__ACTION ITEM__.
After locating the line that contains "Task: Click the Comments value field", output that line and each one following it, exactly, to the end of the entries. No pictures.

━━ PROVIDED MATERIAL ━━

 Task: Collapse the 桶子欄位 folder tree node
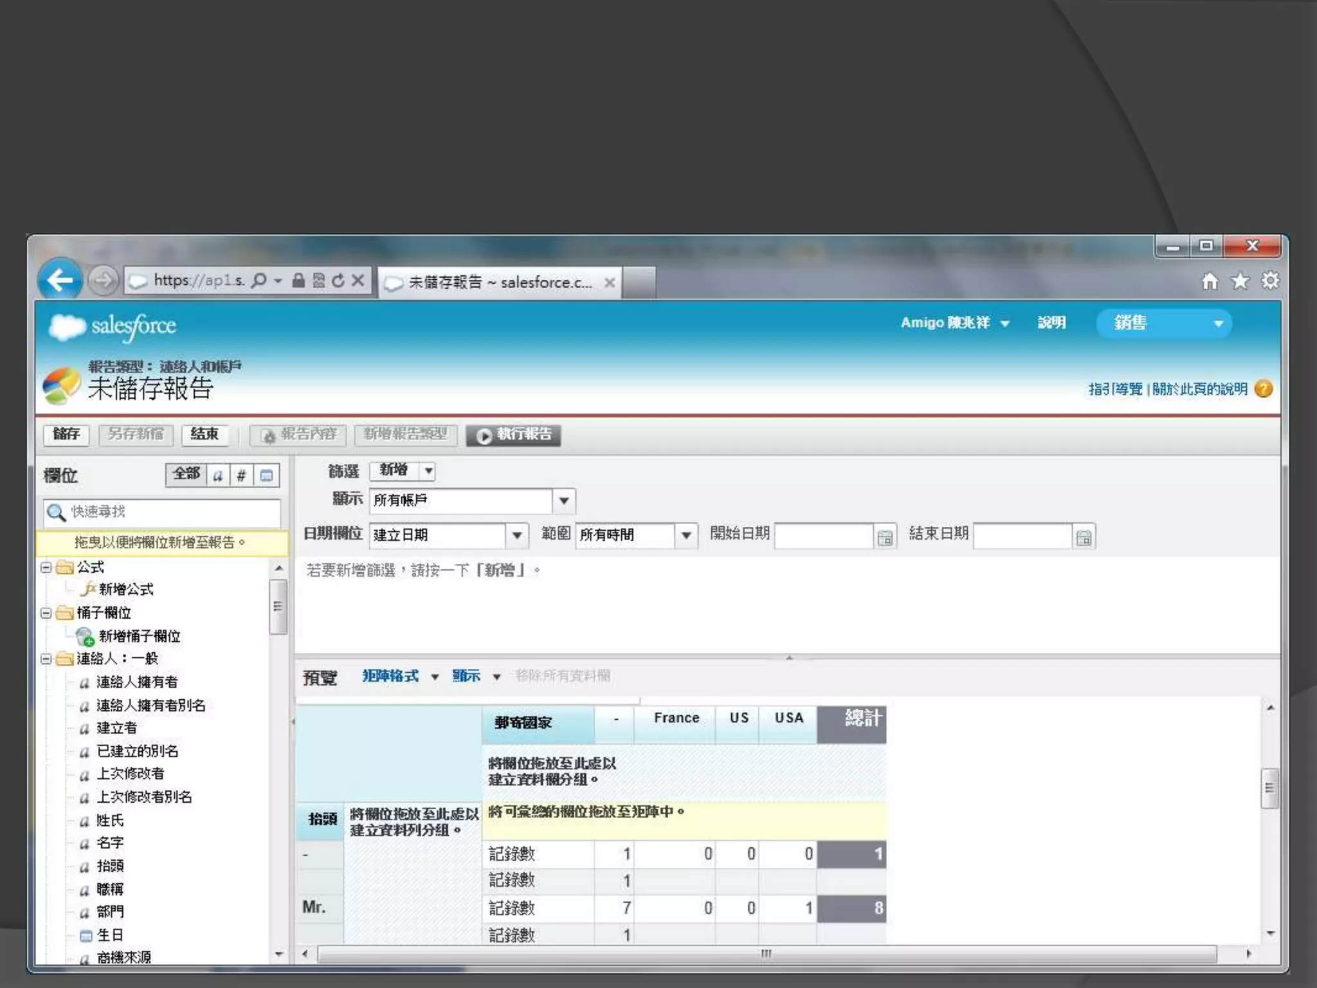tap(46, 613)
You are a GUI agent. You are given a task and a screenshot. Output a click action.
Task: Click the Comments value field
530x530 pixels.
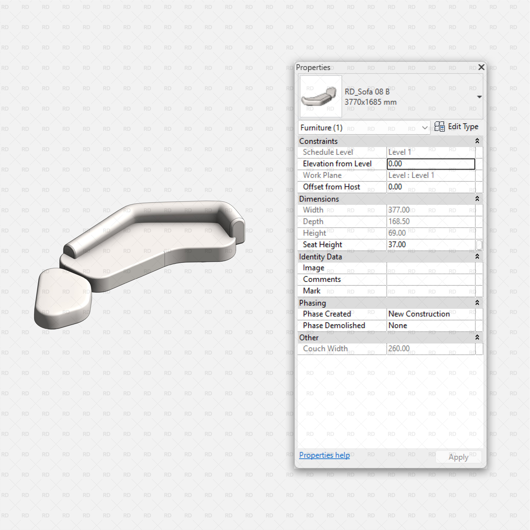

━━━

__EXERCISE RESPONSE__.
Task: Click the Comments value field
530x530 pixels.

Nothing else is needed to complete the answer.